Also, I'm chilled out real nice, concerned most definately, but chilled like a snow drift. It would be disheartening though, to read a post on HT asking for immediate prayers for a family member on here, whose bull project went a little out of kilter. Am I right? Anyone not still agree that it's a topic needed to discuss?

One last thing... Sorry ladies for using your nature given alterations for an example in this thread, LOL! I had to use something to keep this post a little on the light side you know, just had the female fear fest on the brain I guess :stars:


----------



## ozark_jewels (Oct 7, 2005)

Nothing with testicles is to be trusted......with the exclusion of gentlemen.
We have always kept bulls for breeding. They are never trusted, never petted and they are eaten by the time they hit 2-4 years old.
A *safe* bull/buck/stallion/ram does not exist and never will.
That said, the female of the species can be just as dangerous, its just not as likely. A bull is just hormones wrapped in a heck of a lot of muscle.


----------



## bumpus (Jul 30, 2003)

.
*True story:*

A man had a pet show bull he raised from a bottle. Won many ribbons.
They found him one day in the barn rolled up like a pile of road kill hamburger, 
by FAMILY MEMBERS ! ! !

BULL COVERED WITH BLOOD ! ! !

ANY BULL CAN TURN ON YOU OR YOUR CHILDREN ! ! !


I have seen heifers and cows just as mean as a bull.

bumpus
.


----------



## tailwagging (Jan 6, 2005)

I worked at a dairy that had to keep the bull in a old cement herd shower. He was mean mean mean. I also worked at a dairy that had teaser bulls in the herds. you needed to watch them every second of every minute when you brought up the herds to be milked. That is why I went with mini cattle. My bull is about 35 inches (about 250 lbs). Still 100% bull but smaller, easier to control and maintain safely.


----------



## momanto (Jan 14, 2005)

If Any One Doubts The Wisdom Of Extreme Caution W/bulls, Just Go To The Cattletoday Forum And Pose The Question....or Do A Search There.

Bulls Raised With Human Females Will Turn On Them When The Bull Is Grown. 

They Will Knock The Feed Bag Or Feed Bucket Out Of Anyone's Hand.

Once When I Drove My Kia Rio Into A Pasture To Feed The Cows, I Got Out W/the Bucket And There Was Dear Little Tommy. He Immediately Attempted To Butt It Out Of My Hand. I Hit Him W/it And Ran Around To The Passenger Side Of The Car And Got In...by Then He Had Rammed The Driver's Side Of The Car. My Objective That Day Was To Leave Special Feed For A Cow That Had Just Calved. Lucky She Wasnt With Them, And I Could Drive Out Of Sight Of Tommy To Leave The Feed Near Her.

■ ■ ■ ■ ■

- **ACTIVITIES**:
1. In the forum thread on bull safety, how tall does tailwagging say the mini bull is?
2. Carry on the forum thread on bull safety from the point where it stops.

- **Data entries**:
■ ■ ■ ■ ■

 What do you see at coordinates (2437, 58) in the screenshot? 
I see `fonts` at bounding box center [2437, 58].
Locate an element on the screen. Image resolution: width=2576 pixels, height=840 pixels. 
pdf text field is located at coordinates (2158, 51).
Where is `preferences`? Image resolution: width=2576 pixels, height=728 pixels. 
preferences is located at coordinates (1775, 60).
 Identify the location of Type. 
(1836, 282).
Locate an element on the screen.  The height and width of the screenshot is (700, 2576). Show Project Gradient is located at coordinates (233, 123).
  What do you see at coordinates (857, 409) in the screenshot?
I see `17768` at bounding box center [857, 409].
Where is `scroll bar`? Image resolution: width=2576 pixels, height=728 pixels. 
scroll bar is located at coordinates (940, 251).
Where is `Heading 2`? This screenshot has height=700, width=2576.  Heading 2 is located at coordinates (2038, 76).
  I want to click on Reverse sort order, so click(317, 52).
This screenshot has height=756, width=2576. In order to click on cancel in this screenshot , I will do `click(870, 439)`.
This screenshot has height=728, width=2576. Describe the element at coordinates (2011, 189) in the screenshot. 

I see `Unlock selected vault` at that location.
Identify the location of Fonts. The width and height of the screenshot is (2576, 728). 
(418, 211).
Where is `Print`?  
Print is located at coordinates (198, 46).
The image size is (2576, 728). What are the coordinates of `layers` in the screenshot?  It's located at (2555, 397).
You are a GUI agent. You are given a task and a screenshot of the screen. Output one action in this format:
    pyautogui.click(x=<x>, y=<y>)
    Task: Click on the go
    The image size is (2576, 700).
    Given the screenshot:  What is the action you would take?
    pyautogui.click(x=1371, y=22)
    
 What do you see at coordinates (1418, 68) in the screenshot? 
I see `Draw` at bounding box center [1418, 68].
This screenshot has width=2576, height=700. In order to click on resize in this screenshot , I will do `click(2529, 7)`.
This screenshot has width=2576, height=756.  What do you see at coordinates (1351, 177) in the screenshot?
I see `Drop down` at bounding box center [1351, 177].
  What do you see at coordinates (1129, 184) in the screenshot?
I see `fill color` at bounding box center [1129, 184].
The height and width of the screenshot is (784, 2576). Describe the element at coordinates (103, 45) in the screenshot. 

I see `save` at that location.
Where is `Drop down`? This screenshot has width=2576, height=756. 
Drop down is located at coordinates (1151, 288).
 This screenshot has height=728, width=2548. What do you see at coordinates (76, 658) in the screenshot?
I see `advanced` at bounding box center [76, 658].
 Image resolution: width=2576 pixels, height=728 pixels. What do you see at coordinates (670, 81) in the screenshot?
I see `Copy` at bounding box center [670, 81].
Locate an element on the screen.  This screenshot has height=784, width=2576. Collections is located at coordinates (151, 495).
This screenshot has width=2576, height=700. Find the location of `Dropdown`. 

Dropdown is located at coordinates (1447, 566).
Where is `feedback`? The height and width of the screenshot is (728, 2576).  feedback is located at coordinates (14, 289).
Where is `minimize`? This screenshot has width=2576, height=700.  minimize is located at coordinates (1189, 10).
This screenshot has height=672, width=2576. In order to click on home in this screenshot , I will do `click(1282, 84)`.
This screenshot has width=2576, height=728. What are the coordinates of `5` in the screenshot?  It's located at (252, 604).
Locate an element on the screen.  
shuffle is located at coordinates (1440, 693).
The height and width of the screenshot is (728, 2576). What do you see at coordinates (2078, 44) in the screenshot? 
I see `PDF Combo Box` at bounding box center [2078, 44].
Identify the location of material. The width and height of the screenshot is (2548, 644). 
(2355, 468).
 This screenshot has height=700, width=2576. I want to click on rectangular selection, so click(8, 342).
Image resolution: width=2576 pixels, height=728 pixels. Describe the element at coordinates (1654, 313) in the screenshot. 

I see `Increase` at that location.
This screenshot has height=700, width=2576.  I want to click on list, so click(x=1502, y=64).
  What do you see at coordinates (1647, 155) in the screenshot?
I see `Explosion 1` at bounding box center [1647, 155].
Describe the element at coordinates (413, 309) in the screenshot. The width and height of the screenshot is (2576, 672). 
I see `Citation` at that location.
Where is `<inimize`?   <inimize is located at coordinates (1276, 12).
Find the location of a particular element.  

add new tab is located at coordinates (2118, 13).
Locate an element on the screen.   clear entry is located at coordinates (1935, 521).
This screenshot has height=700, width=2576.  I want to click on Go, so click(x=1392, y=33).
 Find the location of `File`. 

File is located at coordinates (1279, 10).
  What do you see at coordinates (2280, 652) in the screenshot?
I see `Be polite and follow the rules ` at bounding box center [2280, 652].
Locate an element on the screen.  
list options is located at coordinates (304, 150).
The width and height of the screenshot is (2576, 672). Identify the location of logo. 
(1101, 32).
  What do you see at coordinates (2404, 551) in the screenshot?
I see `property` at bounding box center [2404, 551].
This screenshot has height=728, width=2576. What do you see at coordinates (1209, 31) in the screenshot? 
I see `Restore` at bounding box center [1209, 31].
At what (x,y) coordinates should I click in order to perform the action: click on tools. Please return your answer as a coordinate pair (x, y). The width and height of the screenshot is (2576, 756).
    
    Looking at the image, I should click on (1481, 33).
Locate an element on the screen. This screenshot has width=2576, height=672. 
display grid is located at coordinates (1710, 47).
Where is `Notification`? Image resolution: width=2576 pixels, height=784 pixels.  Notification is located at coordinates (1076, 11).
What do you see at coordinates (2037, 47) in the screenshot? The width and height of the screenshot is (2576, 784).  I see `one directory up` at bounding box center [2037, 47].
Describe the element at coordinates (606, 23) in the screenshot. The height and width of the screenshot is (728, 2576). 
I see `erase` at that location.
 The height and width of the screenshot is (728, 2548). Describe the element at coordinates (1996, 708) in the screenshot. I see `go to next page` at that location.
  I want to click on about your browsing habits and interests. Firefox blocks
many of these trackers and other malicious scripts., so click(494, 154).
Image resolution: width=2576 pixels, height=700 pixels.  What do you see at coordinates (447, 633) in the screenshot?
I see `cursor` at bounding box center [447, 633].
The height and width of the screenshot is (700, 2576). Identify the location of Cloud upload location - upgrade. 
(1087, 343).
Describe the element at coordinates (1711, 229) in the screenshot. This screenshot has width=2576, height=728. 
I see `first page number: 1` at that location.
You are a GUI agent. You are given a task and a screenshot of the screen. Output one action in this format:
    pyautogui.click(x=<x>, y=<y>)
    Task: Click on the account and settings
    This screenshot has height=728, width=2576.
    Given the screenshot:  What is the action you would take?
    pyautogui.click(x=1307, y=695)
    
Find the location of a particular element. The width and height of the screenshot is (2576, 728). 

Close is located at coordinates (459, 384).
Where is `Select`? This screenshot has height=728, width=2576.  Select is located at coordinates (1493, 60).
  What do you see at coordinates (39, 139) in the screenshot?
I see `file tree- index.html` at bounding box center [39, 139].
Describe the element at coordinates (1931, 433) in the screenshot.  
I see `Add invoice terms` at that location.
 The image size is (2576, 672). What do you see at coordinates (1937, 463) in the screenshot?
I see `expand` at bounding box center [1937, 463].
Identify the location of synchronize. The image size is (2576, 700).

■ ■ ■ ■ ■

- **WRITTEN ANSWERS**:
1. About 35 inches.

2.
Ever See The Tv Show Lost? Well, We Were Trying To Locate A New Calf In Our Jungle On Foot. Should Have Fed The Small Herd First. Well, They Followed Us Thru The Woods The 2 Y.o. Black Angus Buddy The Bull Hollering And Snorting The Whole Way. I Was Able To Escape Because He Is Pretty Big And I Was Able Slip Thru The Skinny Trees To Get Back To The Truck. When Dgs Got Back, We Have A Chocolate Sheet Cake Someone Had Given Us As We Were Leaving The House. He Thru It Out In Chunks To The Cows To Distract Them.
We Finally Pulled Up A Few Yards And Dgs Jumped In The Back Of The Truck And Threw The Herd The Pellets W/had Brought For The New Mammy Cow.

I Was Already Careful Around The Bulls, But That Incident Doubled My Precautions. I Try To Spot The Herd Before They See Me And Spread Out There Pellets Before They Get To Where I Am. Then Spray Them Threw The Truck Or Car Window. 

Sometimes It Is Easier To Drive The Car To Tend To The Cows, But I Would Never Buy One Of Those Small Open 4 Wheeler Deals To Do To Tend To Cattle.....old Tommy Could Have Easily Turned One Over.

Mom


----------



## tailwagging (Jan 6, 2005)

Even though my guy is tiny compared to larger cattle, I NEVER go in the pasture without him being contained in the smaller holding pen or tried by halter and cables. same with the cow. she seems gentle but is fully horned and with a calf So I won't take the chance, though with her it is halter and cotton lead.


----------



## wr (Aug 10, 2003)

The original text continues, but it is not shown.